## [Extracted data entries]
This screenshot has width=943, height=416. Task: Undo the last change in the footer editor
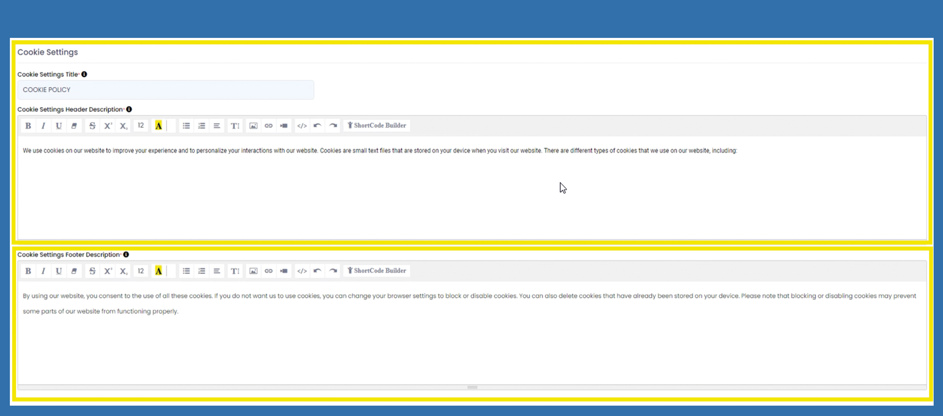click(317, 271)
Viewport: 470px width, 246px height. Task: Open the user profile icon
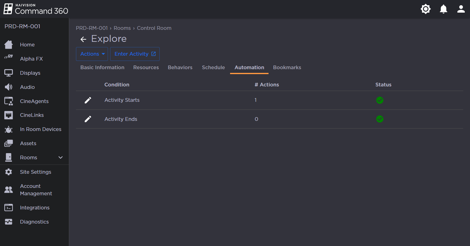point(461,9)
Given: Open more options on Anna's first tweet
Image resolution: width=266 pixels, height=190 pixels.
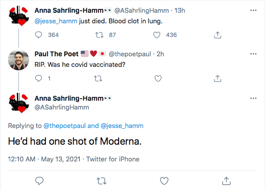Looking at the screenshot, I should 253,10.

## [Written problem]
Can you print every line of the data above word for word, leaving the pictures out?

## [Completed task]
This screenshot has width=943, height=416. Task: Undo the last change in the footer editor
click(317, 271)
Viewport: 470px width, 246px height. Task: Open the user profile icon
point(461,9)
Given: Open more options on Anna's first tweet
Image resolution: width=266 pixels, height=190 pixels.
Looking at the screenshot, I should 253,10.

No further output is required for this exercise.